Relativisme seakan menjadi cara berpikir orang yang acuh terhadap realitas karena realitas seakan tak ada gunanya dipahami, tetapi hanya dimaknai. Seorang yang posmois barangkali akan mengatakan: ”Setiap orang unya makna dan punya kemampuan megembangkan pemaknaannya sendiri terhadap realitas. Jangan dicampuri, kalau mencampuri itu namanya penjajahan makna atau kolonialisasi pengetahuan [Sic!]”. Sangat tepat apa yang dikatakan Ernest Gellner bahwa:
Bagi posmo semuanya adalah makna, makna adalah segalanya, dan hermeneutika (kurang lebih bisa dipahami sebagai aliran filsafat yang bertujuan menafsirkan realitas sebagai ‘teks’) adalah nabinya. Apapaun sesuatu itu, ia ditentukan oleh makna yang ada di dalamnya. Adalah makna yang membuat sesuatu berubah dari sebuah keberadaan yang tidak jelas menjadi sebuah objek yang dapat dikenal. (Tetapi makna yang memberikan eksistensi juga menentukan status, dan demikian merupakan alat dominasi). Mungkin gabungan antara subjektifitas dan hermeneutika dengan janji yang mengabsahkan-diri sendiri-dan monopoli?—tentang kebebasan inilah yang menjadikan cara pandang ini berbeda. “Subjek” menjadi semacam alat perlindungan, semacam benteng; meskipun kita tidak pernah yakin tentang dunia luar, paling tidak kita merasa pasti dengan perasaan pikiran, dan indera kita sendiri. (Ernest Gellner. Menolak Posmodernisme: Antara Fundamentalisme Rasionalis dan Fundamentalisme Religius. Bandung: Mizan, 1994, hal. 41)
Jika demikian, berangkat dari pendapat Gellner di atas, saya ikut mencurigai bahwa posmodernisme adalah cara pandang yang subjektif. Sedangkan subjektifisme harus dijauhkan dalam dunia ilmu pengetahuan karena ilmuwan dan intelektual tidak boleh bertindak atas subjektifitas, mereka harus berpihak pada kebenaran—kebenaran yang menurut Maxim Gorky, dalam Novel ”Ibunda”: “... bahkan samudra darahpun tak dapat menenggelamkan kebenaran”.
Sepemahaman saya, makna bukan hanya produk pengetahuan tetapi juga psikologis (perasaan). Artinya, dalam diri ini makna terlalu sublim. Makna juga dapat dimanipulasi, karena ia bukan hanya terungkap dalam mimik wajah tetapi juga bahasa—dalam banyak hal bahasa tak mampu mewakili makna sejati. Jadi “permainan bahasa” bukanlah pengetahuan/filsafat, bukan masalah bagaimana realitas (objek) diketahui. Dan hubungan antara subjek dan objek sebagai jalan mencari kebenaran memang dijauhi oleh cara pandang posmodernisme.

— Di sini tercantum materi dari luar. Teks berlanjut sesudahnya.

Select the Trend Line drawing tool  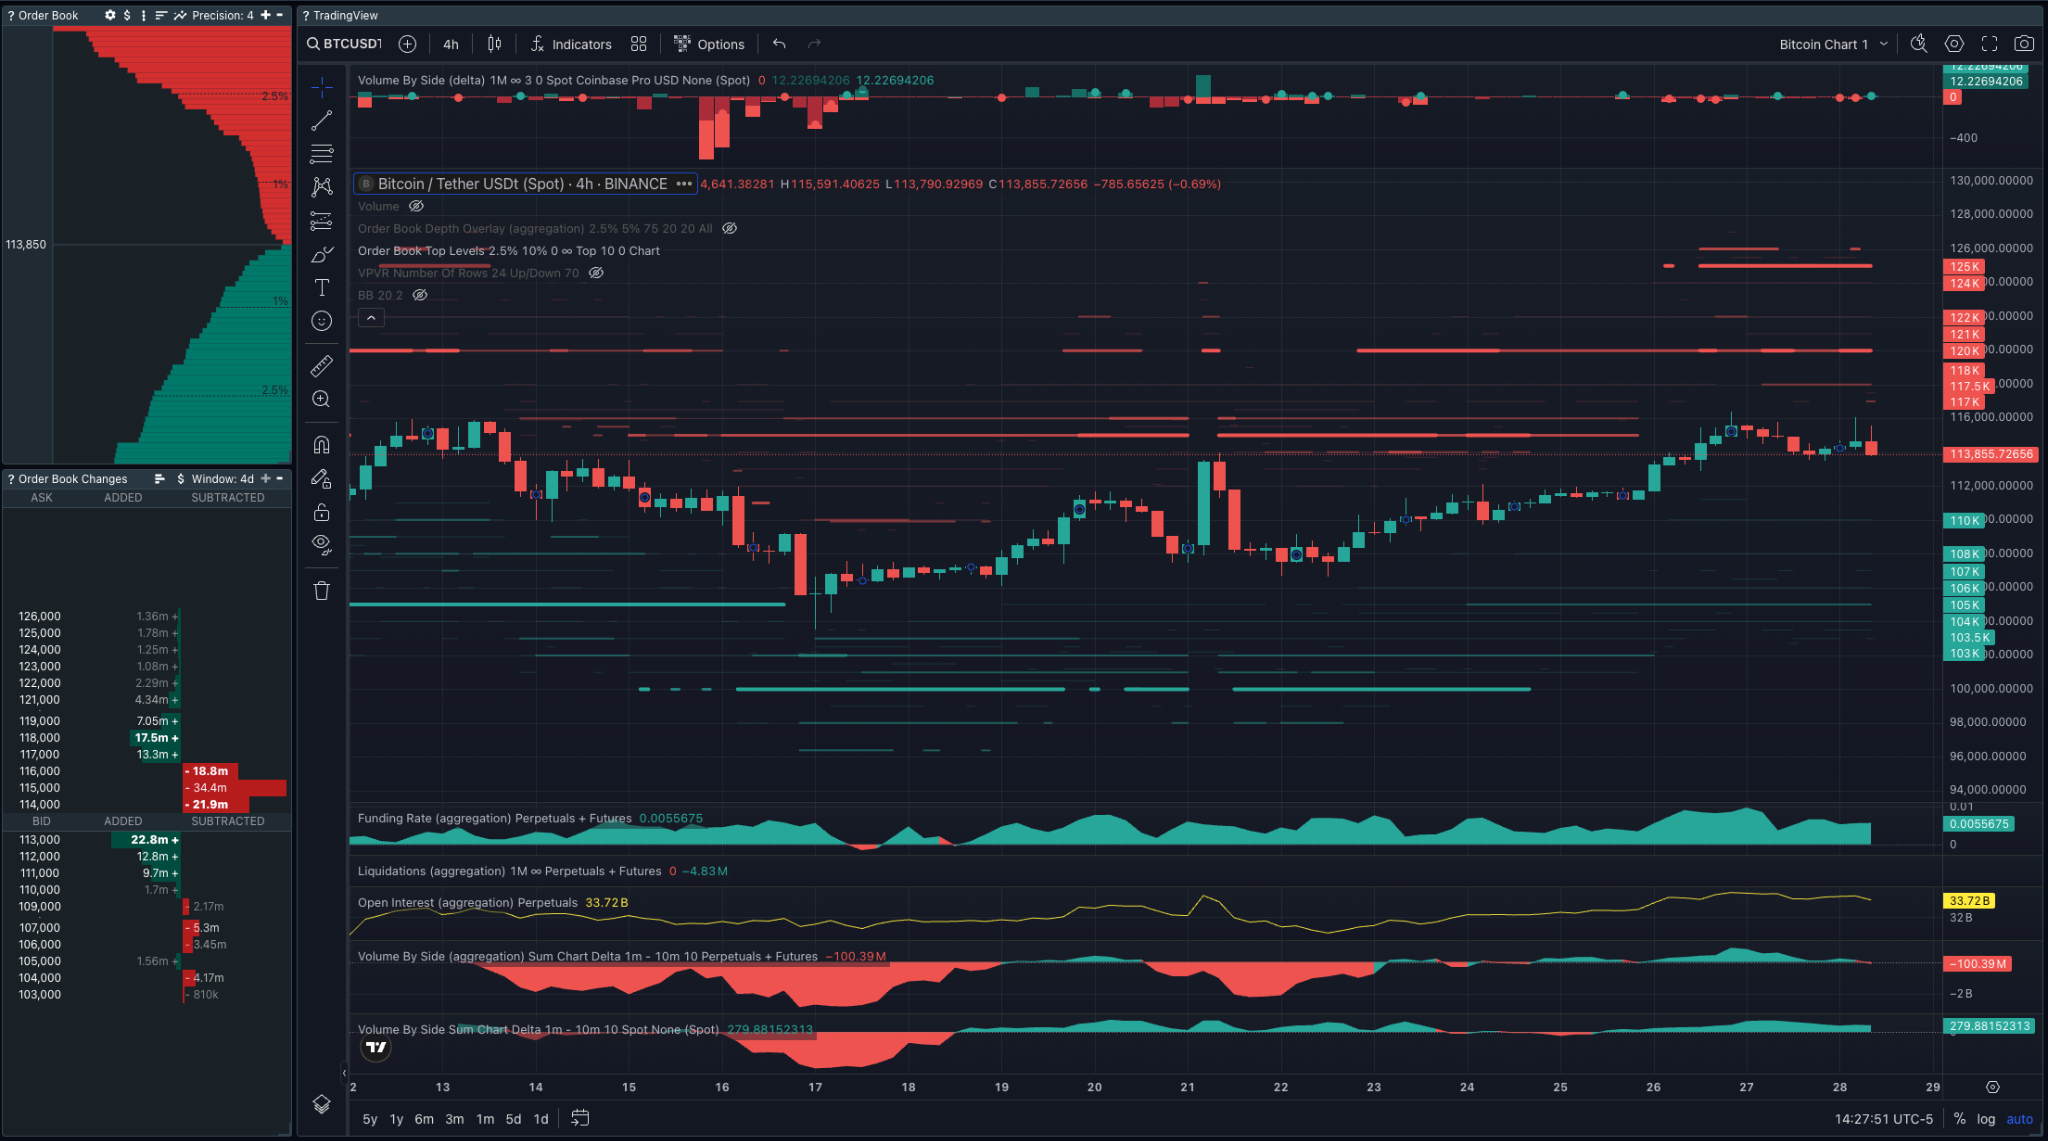click(x=321, y=120)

Makanya tak mengherankan jika suatu karakter yang paling dikenal dari posmodernisme adalah penolakannya pada objektifitas dan metode mencari objektifitas yang disebutnya sebagai “positivisme”. Kaum posmois biasanya menolak realitas struktur objektif san mereka disebut sebagai kaum “post-positivist”. Mereka juga menolak struktur objektif, sehingga mereka disebut “post-structuralist”. Inilah yang menurut saya akan mengacaukan ketika posmodernisme dipegang sebagai metode pendidikan. Pasti kaum posmois akan menghalangi para peserta didik untuk mengenal realitas objektif. Menganggap bahwa pendidikan adalah “permainan bahasa” atau tiap anak didik memiliki “makna”-nya masing-masing, yang terjadi adalam metode pendidikan yang tidak serius.

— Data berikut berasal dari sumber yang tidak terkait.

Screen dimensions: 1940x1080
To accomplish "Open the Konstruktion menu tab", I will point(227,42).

Apalagi istilah positivisme sendiri menimbulkan semacam kebingungan. Penolakan terhadap objektivitas tentu saja saja wajib dicurigai. Martin Hollis, seorang filsuf dalam Hubungan Internasional, mengomentari kebingungan yang menyertai penggunaan istilah ‘positivisme’ dan menawarkan versi dari apa yang bias diartikan oleh penolakan positivisme. Lebih jauh, ia menjelaskan apa yang dimaksud pos-positivisme dan kecenderungan-kecenderungan negatifnya (the danger of relativism). Bahkan dia mengkawatirkan dengan menolak objektivisme dan analisa material terhadap dunia sosial, kaum pos-positifis (posmodernis) juga menolak penggambaran realitas yang nyata. Lebih lanjut ia menyayangkan sikap skeptisisme kaum posmo terhadap objektivitas ilmu pengetahuan; dia justru “berkata banyak tentang objektivitas dan naturalisme” (say more about objectivity and naturalism)yang sebenarnya lebih menjadi dasar dari ilmu pengetahuan itu sendiri. (Martin Hollis, The Last Post?. Dalam Steve Smith, Ken Booth, Marysia Zalewski (eds.), “International Theory: Positivism and Beyond”, (Cambridge University Press, New York, 1996), hal. 308 ).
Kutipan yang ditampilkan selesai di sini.